Linda Asquith, lecturer in criminology, Nottingham Trent University, is reading Amber Marks’ Headspace: Sniffer Dogs, Spy Bees and One Woman’s Adventures in the Surveillance Society (Virgin Books, 2009). “A fascinating book that explores the increasing use of smell in surveillance, from sniffer bees to genetically modified dogs. In addition to the random interesting facts about police surveillance the book is stuffed with, the author also raises the question of privacy and state surveillance and whether the state’s interest in surveillance is wholly benevolent.”
Daniel Binney, postgraduate administrator, department of history, Classics and archaeology, Birkbeck, University of London, is reading Friedrich Nietzsche’s Twilight of the Idols/The Anti-Christ (Penguin Classics, 1990). “Few people or institutions are so privileged as to be on the receiving end of a polemic as Christianity is here. If nothing else of worth came from it in 2,000 years it resulted in this blistering, insightful, sustained, witty, incendiary and beautiful critique unrivalled in contemporary, or any relevant, times.”
Stephen Halliday, panel tutor in history, Institute of Continuing Education, University of Cambridge, is reading Simon Pearson’s The Great Escaper: The Life and Death of Roger Bushell (Hodder, 2013). “The heroic story of the squadron leader who inspired one of the war’s most extraordinary episodes and the film based on it. Bushell – like his film counterpart, played by Richard Attenborough – was shot on Hitler’s orders but his previous exploits, before he reached Stalag Luft III, are here revealed for the first time.”
Seán Hand, professor of French studies, University of Warwick, is reading Claire Angelini’s and Yannick Haenel’s Drancy la muette (Éditions Photosynthèses, 2013). “Undeterred by Claude Lanzmann’s denunciation of his psychological retelling of Jan Karski’s story, Haenel produces another idiosyncratic form of Holocaust remembrance, this time prefacing Angelini’s collages of past and present images of Drancy (the suburban Paris site of a French-run internment and deportation camp) with a terse account of visiting the site that is darkly personal and theoretically forceful.”

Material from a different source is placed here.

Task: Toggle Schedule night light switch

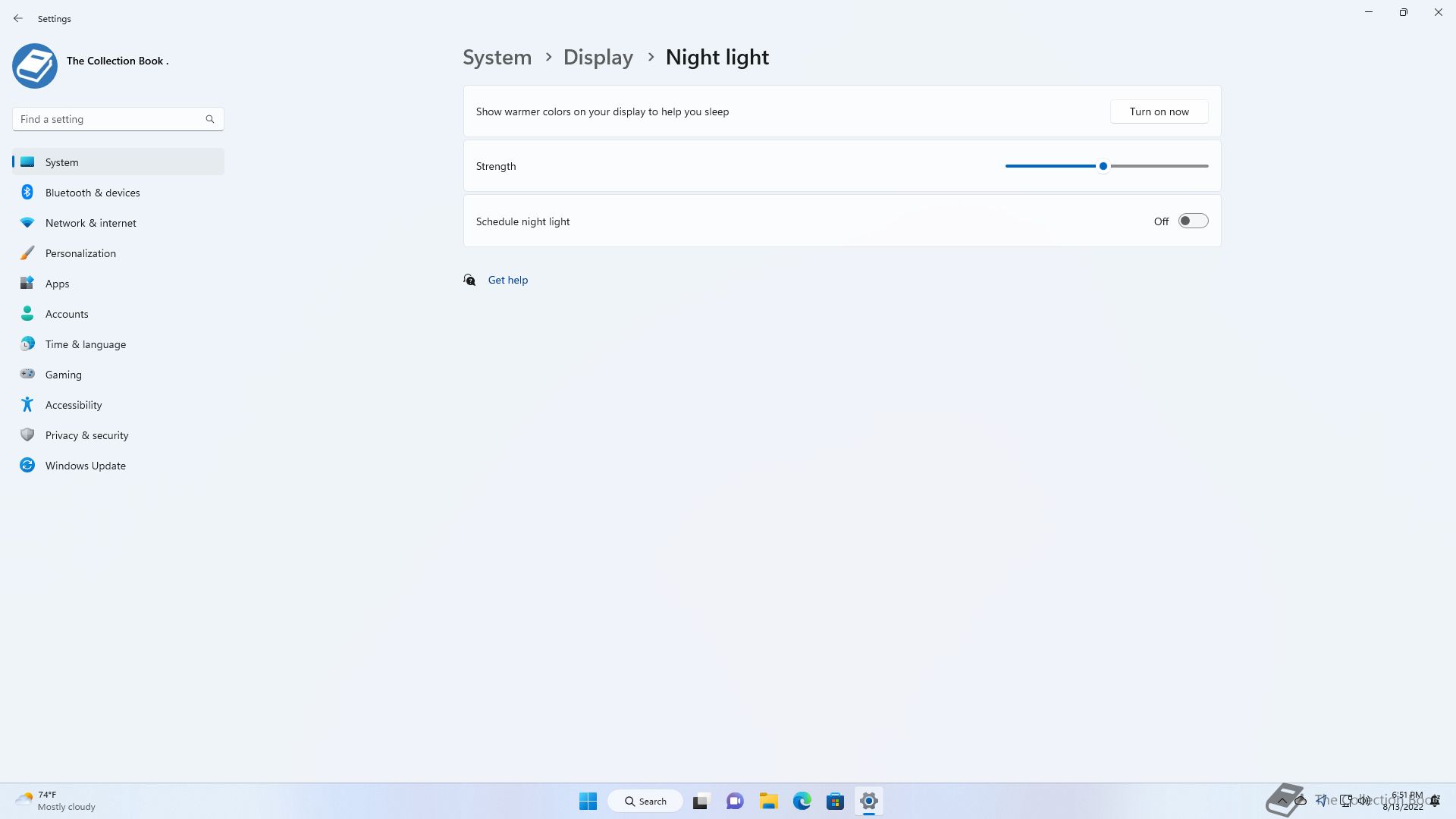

A.W. Purdue, visiting professor of history, University of Northumbria, is regarding, rather than reading, The Great War: A Photographic Narrative (Jonathan Cape, 2013), edited by Mark Holborn. “This fine book draws on the extensive photographic archive of the Imperial War Museum, including images taken by photographers of all the combatant nations. The extra-large pages take us through the campaigns of the war: the familiar trenches and mud of the Western Front, the more open warfare in the vast spaces of Eastern Europe, and the deserts of the Middle East, while war in the air and at sea are not neglected. Many of the photographs make for rather grim viewing, but the overwhelming impression is of the human capacity for resilience and endurance.”